▸ Exercise: Go through the lines below. Copy those with "screenshot".

▸ Data to use:

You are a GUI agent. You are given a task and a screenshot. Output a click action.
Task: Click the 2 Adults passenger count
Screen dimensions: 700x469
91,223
==
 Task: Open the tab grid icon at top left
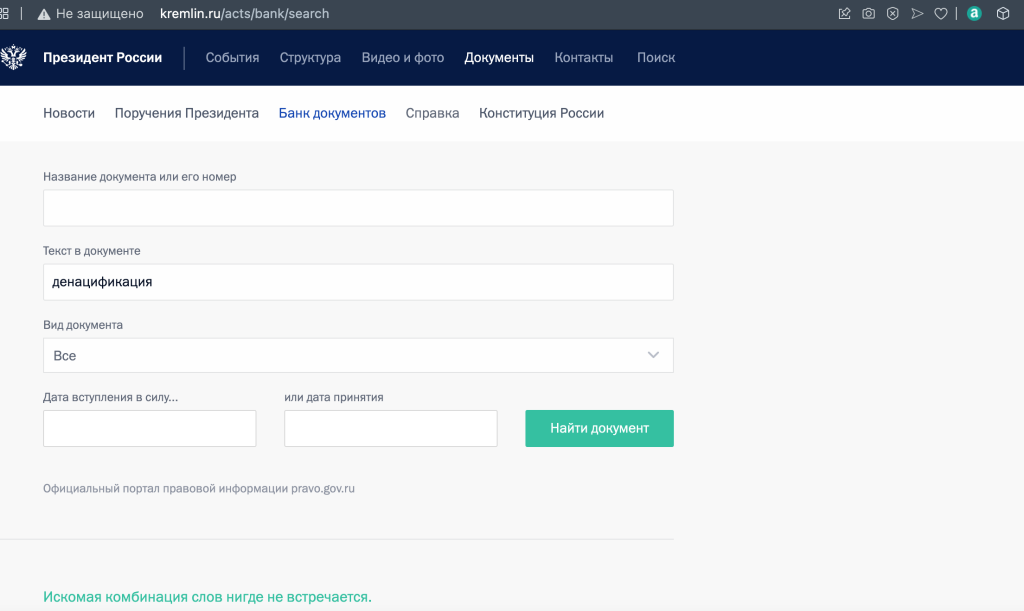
==
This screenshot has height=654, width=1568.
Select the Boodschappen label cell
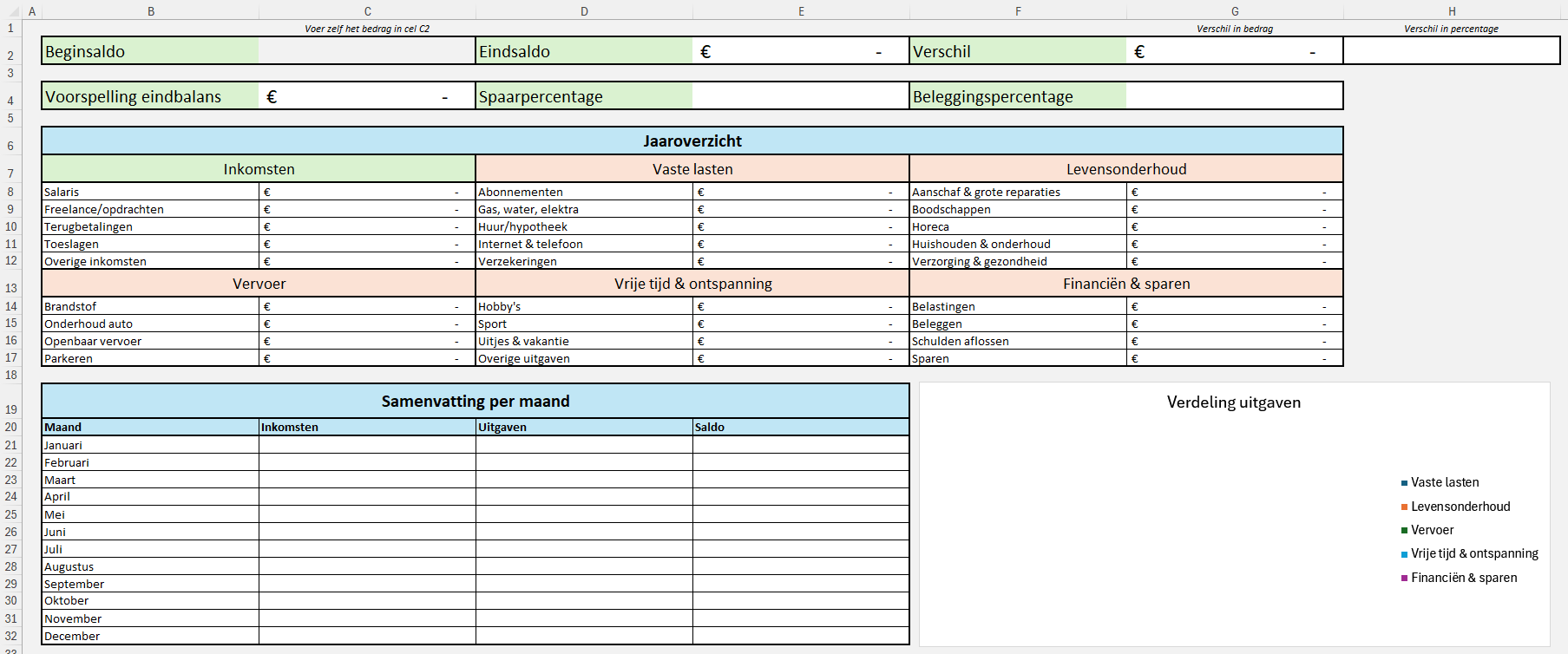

▸ Your solution:
You are a GUI agent. You are given a task and a screenshot. Output a click action.
This screenshot has height=654, width=1568.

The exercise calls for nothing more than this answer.